By the early 1700’s, however, it became apparent that the British (another colonial power in North America) had designs on New France. Accordingly, in 1726, the French began the construction of the present Fort Niagara on the site of the previous forts. This time, they built for permanence. The first building the French erected at Fort Niagara was a heavily-fortified stone chateau, which remains today and is called the “French Castle”. It was a self-contained fort in and of itself. The French later expanded Fort Niagara, adding other buildings and massive earthworks, but these efforts did them little good in the end. During the so-called “French and Indian Wars” of the 1750’s – a series of bloody battles fought in many parts of the Northeast – the British managed to wrest control of much of the continent away from France. Britain gained control of the Niagara region July 26, 1759, when the French surrendered Fort Niagara after a two-week siege.
Although the British occupied Fort Niagara the Iroquois were still a major power in the region. The Five Nations had become the Six Nations. In the early 1720’s, the Tuscarora nation had been driven out of their native Carolinas by European settlers. They migrated to the Niagara area, where they became “little brothers” of the League of Peace. The British remained in Fort Niagara, however, and by the time the American Revolution ended they had gained total control over the region. The Six Nations were divided over the Revolution, and those who had sided with the British were devastated by a vengeful US Government. The power of the League was shattered. During the years of the Revolution, the British had used Fort Niagara as a base for military raids into the rebelling colonies.
The Niagara area remained entirely in the possession of the British Crown until 1796. In that year, the new US government (in accordance with the Jay Treaty) took possession of the eastern shores of the Niagara River, while the British crossed over to remain in control of the western shores. A few small communities existed on both sides of the river by the end of the American Revolution, but their growth was slow. Few persons came to Niagara over the next few years. The War of 1812 had a disastrous effect on the region. Battle after battle raged across the Niagara Frontier. Villages and settlements on both sides of the new border were burned to the ground. The war was particularly cruel to the residents of the region because many of them had relatives and friends on both sides of the border. When the war ended in 1815, settlements and villages were re-established and began to grow.
Niagara was (and is) a fertile land, with a climate suitable for the cultivation of many food crops. Many farms sprang up across the region. By that time, some persons had begun to see the potential of Niagara Falls as an attraction. A number of artists had sketched and painted the Falls, and copies of their works appeared in homes and public buildings throughout North America and Europe. Niagara became increasingly famous, and the number of visitors to the area rose each year.
Two marvels of engineering made Niagara accessible to the world during the second quarter of the 19th century. The first was the Erie Canal (completed in 1825), which connected the Hudson River with Lake Erie. It quickly became part of a heavily-traveled water transportation route between the Atlantic Ocean and Great Lakes. The second engineering marvel was the Roebling Suspension Bridge over the Niagara Gorge, which was opened in 1855. Superseding a light carriage bridge that had been built in 1848, the Roebling Bridge (named for the family of engineers who later built the Brooklyn Bridge) was a massive structure that carried traffic on two levels – rail traffic above and carriages below. The railroad level of the bridge connected the East Coast and the growing western cities of Detroit and Chicago by the shortest possible route. The Niagara region became a busy center for shipping and commerce. By water and by rail, the flow of goods and travelers moving through the area increased year by year.

────────────────────────────────────────

Instructions —
**A.** Copy out word for word the part of the Niagara history passage from "The Niagara area remained" up to and including "began to grow.".
**B.** According to the Niagara history passage, why was the War of 1812 especially cruel to the people living in the region? Answer in one to three sentences.

Data —
────────────────────────────────────────

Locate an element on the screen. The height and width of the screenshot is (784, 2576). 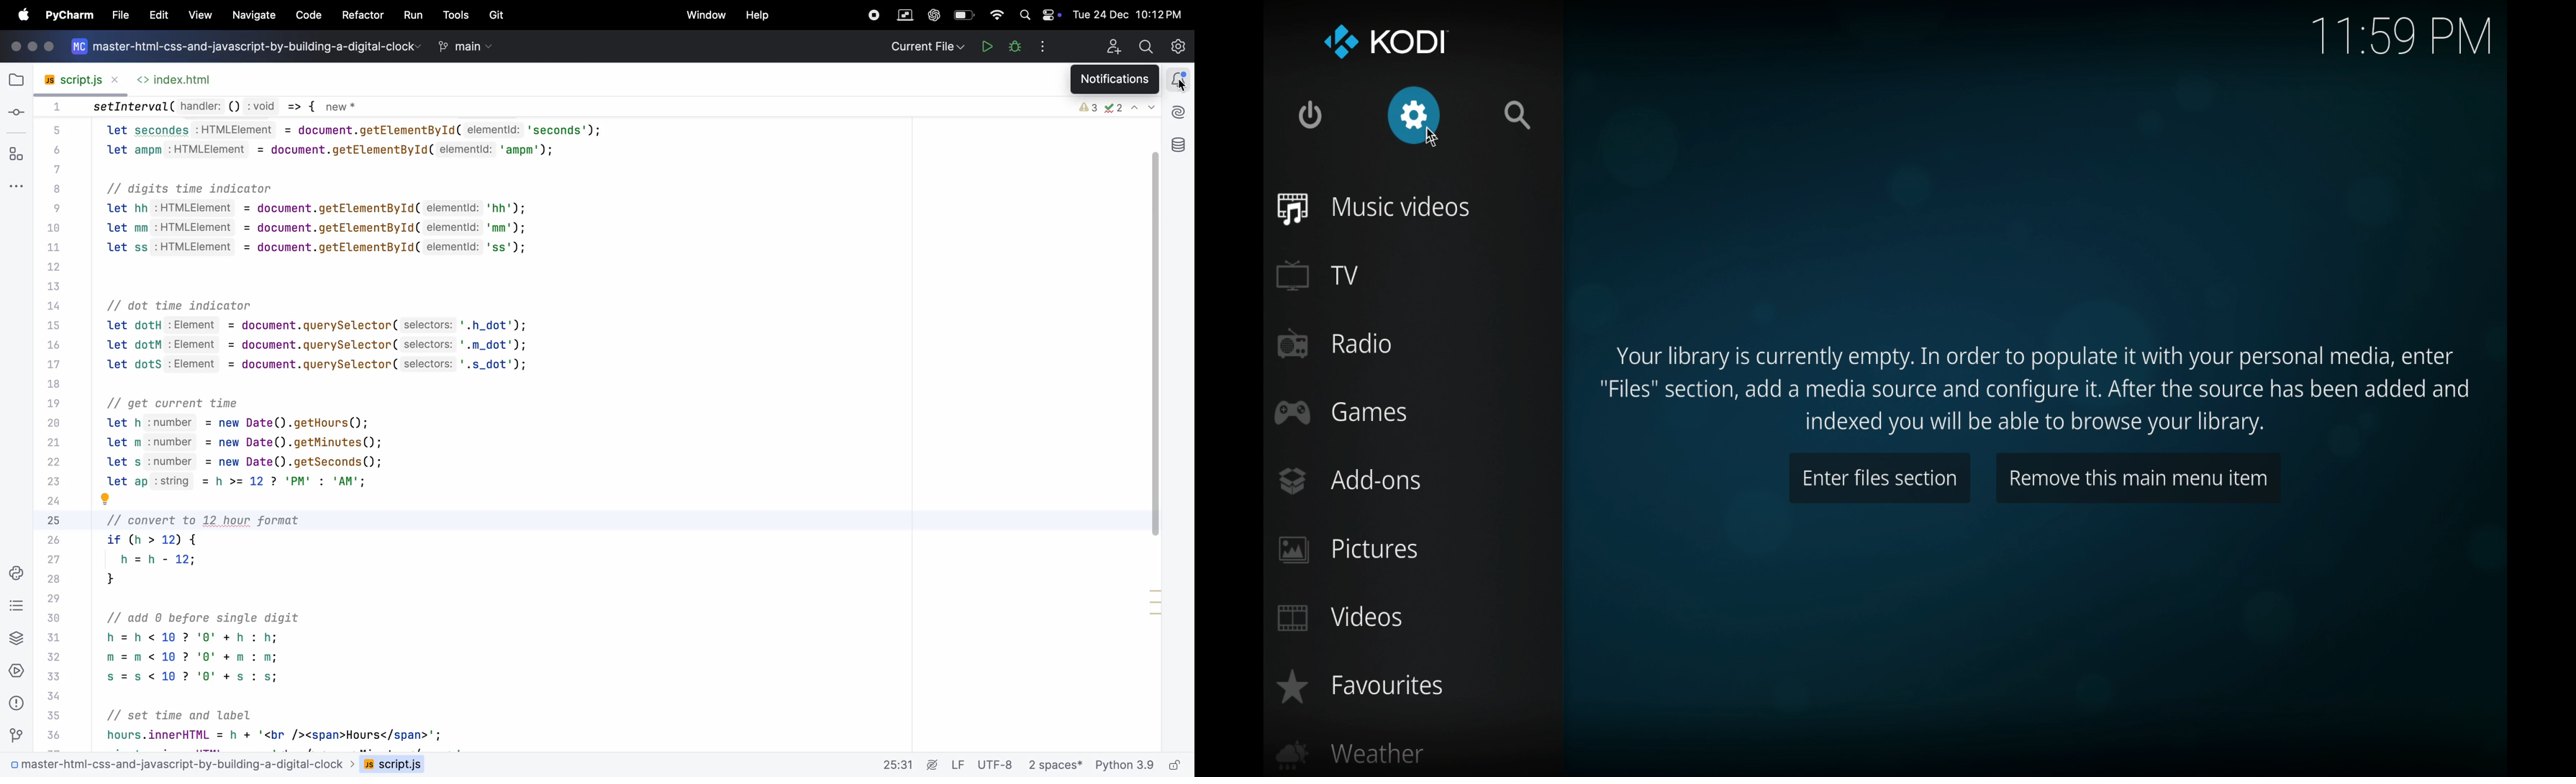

────────────────────────────────────────

Task-by-task solutions —
**A.**
The Niagara area remained entirely in the possession of the British Crown until 1796. In that year, the new US government (in accordance with the Jay Treaty) took possession of the eastern shores of the Niagara River, while the British crossed over to remain in control of the western shores. A few small communities existed on both sides of the river by the end of the American Revolution, but their growth was slow. Few persons came to Niagara over the next few years. The War of 1812 had a disastrous effect on the region. Battle after battle raged across the Niagara Frontier. Villages and settlements on both sides of the new border were burned to the ground. The war was particularly cruel to the residents of the region because many of them had relatives and friends on both sides of the border. When the war ended in 1815, settlements and villages were re-established and began to grow.

**B.** The war was especially cruel to residents because many of them had relatives and friends on both sides of the border. Battle after battle raged across the Niagara Frontier, and villages and settlements on both sides were burned to the ground.